--- Selected text Enclosed Below ---

With a few exceptions, 2005 was not a year for super-sized verdicts, at least not relatively speaking.

Taken as a whole, the top 10 verdicts in 2004 were nearly twice the size of last year’s batch of the largest verdicts to individual plaintiffs. In fact, every one of 2005’s top 10 verdicts is smaller than the verdict in the corresponding position last year.

For the second year in a row, one of the most far-reaching verdicts involved the failure of a large pharmaceutical company to disclose the potentially fatal health risks of a popular medication. This year it was the pain killer Vioxx (No. 3), rather than the diet drug fen-phen, which was the No. 2 verdict in 2004.

It was also notable that two of 2005’s top verdicts involved high-low agreements that limited the amount of money collected by the plaintiff to less than 1 percent of the jury award. In the No. 2 verdict, a Texas jury awarded $606 million to the family of an 82-year-old man, but the high-low agreement limited the collection to $5 million. In the No. 4 verdict, a Florida jury awarded $164 million to a 16-year-old boy; the high-low agreement limited collection to $1 million.

Six of the other top verdicts this year involved death or severe brain damage caused by extreme corporate and medical negligence. The defendants, in each case, had vast resources and it was reasonable for the jury to conclude that they would be capable of paying a significant chunk of the award.

Top Ten Jury Verdicts of 2005

No. 1
In 2005’s largest verdict to an individual plaintiff, a Florida jury in May ordered Morgan Stanley to pay $1.45 billion to investor Ronald Perelman for defrauding him into the sale of his Coleman camping gear company.

No. 2
In what may be one of the last massive medical malpractice verdicts in Texas, a state jury awarded $606 million – including a remarkable $600 million in punitive damages – to the family of an 82-year-old cancer patient who died after receiving an overdose of chemotherapy drugs.

--- End of Enclosed Selected text ---
--- Information supplied Enclosed Below ---

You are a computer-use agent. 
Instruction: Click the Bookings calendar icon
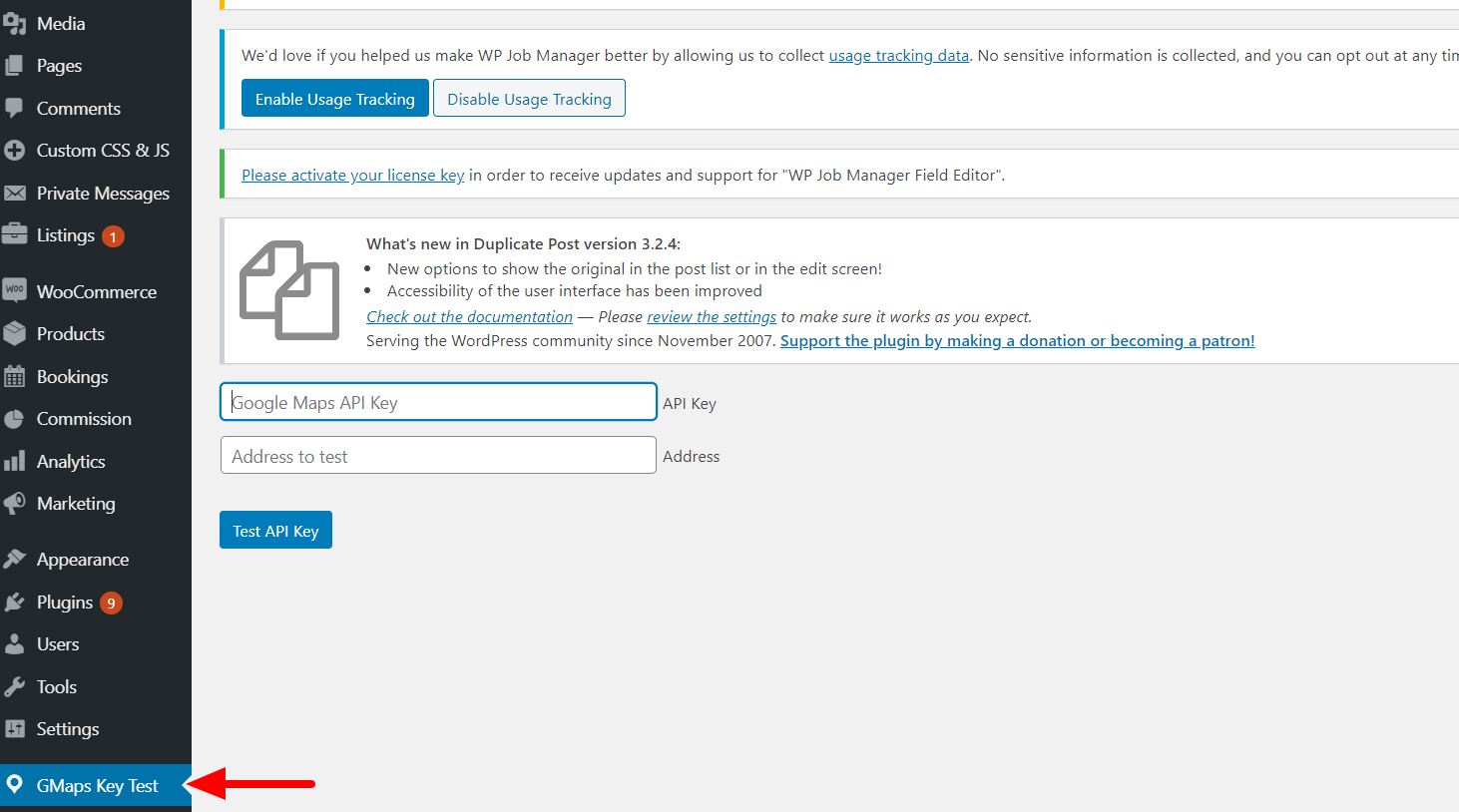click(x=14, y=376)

--- End of Enclosed Information supplied ---

**What to work on**.
(a) Please reproduce the text about 2005 jury verdicts word for word, beginning at the words "Top Ten Jury" and stopping after "camping gear company.".
(b) In the text about 2005 jury verdicts, which company did a Florida jury order to pay $1.45 billion to Ronald Perelman?
The data here was taken from a different source than the text about 2005 jury verdicts.

**Solutions by task**.
(a)
Top Ten Jury Verdicts of 2005

No. 1
In 2005’s largest verdict to an individual plaintiff, a Florida jury in May ordered Morgan Stanley to pay $1.45 billion to investor Ronald Perelman for defrauding him into the sale of his Coleman camping gear company.

(b) Morgan Stanley